Mon Mar 15 19:41:39 UTC 2004

Bradley Baetz <bbaetz at acm.org> wrote:
>On Mon, Mar 15, 2004 at 02:21:05AM -0500, Sean McAfee wrote:
>> Far from revealing a performance penalty, it appears that the more (scalar)
>> custom fields one queries against, the better the results.

>Thats not really likely, unless mysql is scanning fewer rows due to 
>additional constraints.

It is scanning fewer rows, thanks to the indices on the field_id column in
each of the custom field tables.  For example, here's the SQL that gets
generated (more or less) for the summary/integer field case:

SELECT b.bug_id FROM bugs AS b, cf_integer AS cfi WHERE (INSTR(LOWER(b.short_desc), 'astro') AND cfi.value >= 2700) AND cfi.field_id = 1 AND b.bug_id = cfi.bug_id

Thanks to the index, the MySQL server knows only to check those rows in
CF_INTEGER where the field_id is 1.  Because of the inner join, it
apparently can figure out that it only has to test the rows in BUGS that
match, by bug_id, the rows in CF_INTEGER.

>Run each query a few times, and throw the first run away.
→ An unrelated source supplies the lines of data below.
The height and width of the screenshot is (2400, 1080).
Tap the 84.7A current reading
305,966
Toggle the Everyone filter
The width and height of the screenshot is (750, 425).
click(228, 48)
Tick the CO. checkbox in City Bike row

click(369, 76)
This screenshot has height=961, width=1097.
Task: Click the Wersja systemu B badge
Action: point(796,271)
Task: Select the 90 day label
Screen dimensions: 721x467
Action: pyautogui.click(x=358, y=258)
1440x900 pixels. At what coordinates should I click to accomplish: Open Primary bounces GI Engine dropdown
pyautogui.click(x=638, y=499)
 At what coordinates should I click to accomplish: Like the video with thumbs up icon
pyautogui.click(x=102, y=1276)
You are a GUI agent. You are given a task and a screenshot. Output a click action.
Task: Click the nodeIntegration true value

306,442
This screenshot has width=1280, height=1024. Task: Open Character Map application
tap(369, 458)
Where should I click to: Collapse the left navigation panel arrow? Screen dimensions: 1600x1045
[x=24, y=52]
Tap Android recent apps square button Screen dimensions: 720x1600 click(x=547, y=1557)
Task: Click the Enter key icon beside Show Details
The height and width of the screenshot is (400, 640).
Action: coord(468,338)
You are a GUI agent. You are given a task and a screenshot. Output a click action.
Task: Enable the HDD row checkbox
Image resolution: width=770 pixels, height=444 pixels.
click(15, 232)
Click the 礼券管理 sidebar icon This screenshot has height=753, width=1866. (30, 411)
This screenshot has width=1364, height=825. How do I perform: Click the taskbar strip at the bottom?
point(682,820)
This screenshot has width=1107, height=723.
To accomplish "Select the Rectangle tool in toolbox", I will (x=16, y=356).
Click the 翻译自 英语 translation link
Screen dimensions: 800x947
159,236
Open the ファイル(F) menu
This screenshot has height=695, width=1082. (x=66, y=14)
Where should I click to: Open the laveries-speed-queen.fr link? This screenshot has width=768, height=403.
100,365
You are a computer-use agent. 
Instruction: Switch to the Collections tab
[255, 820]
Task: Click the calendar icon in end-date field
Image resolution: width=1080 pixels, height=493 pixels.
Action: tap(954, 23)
Mem caching 
>may account for that.

OK, OK.  How's this:

--------------------
#!/usr/bin/perl

use Bugzilla::CustomFields::Query qw(bug_iterator);
use Benchmark;
use strict;

do 'globals.pl';

my @summary     = ([ 'short_desc', 'casesubstring', 'Astro' ]);
my @onecustom   = (@summary, [ 'tlc_incident_num', '>=', 2700 ]);
my @twocustom   = (@onecustom, [ 'tlc_platform_serial_num', 'casesubstring',
                                 'n/a' ]);
my @threecustom = (@twocustom, [ 'tlc_reproducibility_details', 'casesubstring',
                                 'happens' ]);

timethese(25, {
    summary   => sub { count_bugs(@summary) },
    onecust   => sub { count_bugs(@onecustom) },
    twocust   => sub { count_bugs(@twocustom) },
    threecust => sub { count_bugs(@threecustom) },
});

sub count_bugs {
    my @where = @_;
    my $count = 0;
    my $iterator = bug_iterator(where => \@where, custom_fields => 0);
    while (my $bug = $iterator->()) {
        ++$count;
    }
    print "$count bugs found.\n";
}
--------------------

I replaced 'allwords' with 'casesubstring', which is more efficient.
This is the output (with duplicate output trimmed):

Benchmark: timing 25 iterations of onecust, summary, threecust, twocust...
11817 bugs found.
[...]
   onecust: 137 wallclock secs (59.54 usr +  4.03 sys = 63.57 CPU) @  0.39/s (n=25)
35552 bugs found.
[...]
   summary: 397 wallclock secs (115.32 usr +  6.94 sys = 122.26 CPU) @  0.20/s (n=25)
1010 bugs found.
[...]
 threecust: 106 wallclock secs (35.16 usr +  2.63 sys = 37.79 CPU) @  0.66/s (n=25)
2121 bugs found.
[...]
   twocust: 95 wallclock secs (37.37 usr +  2.52 sys = 39.89 CPU) @  0.63/s (n=25)

So yes, the trend that I thought I noted--more custom fields means less
time--is seen not to always hold.  Two is still more efficient than one,
however.

Now can we dispense with the notion, once and for all, that storing custom
field data in multiple tables is bad for performance?

--Sean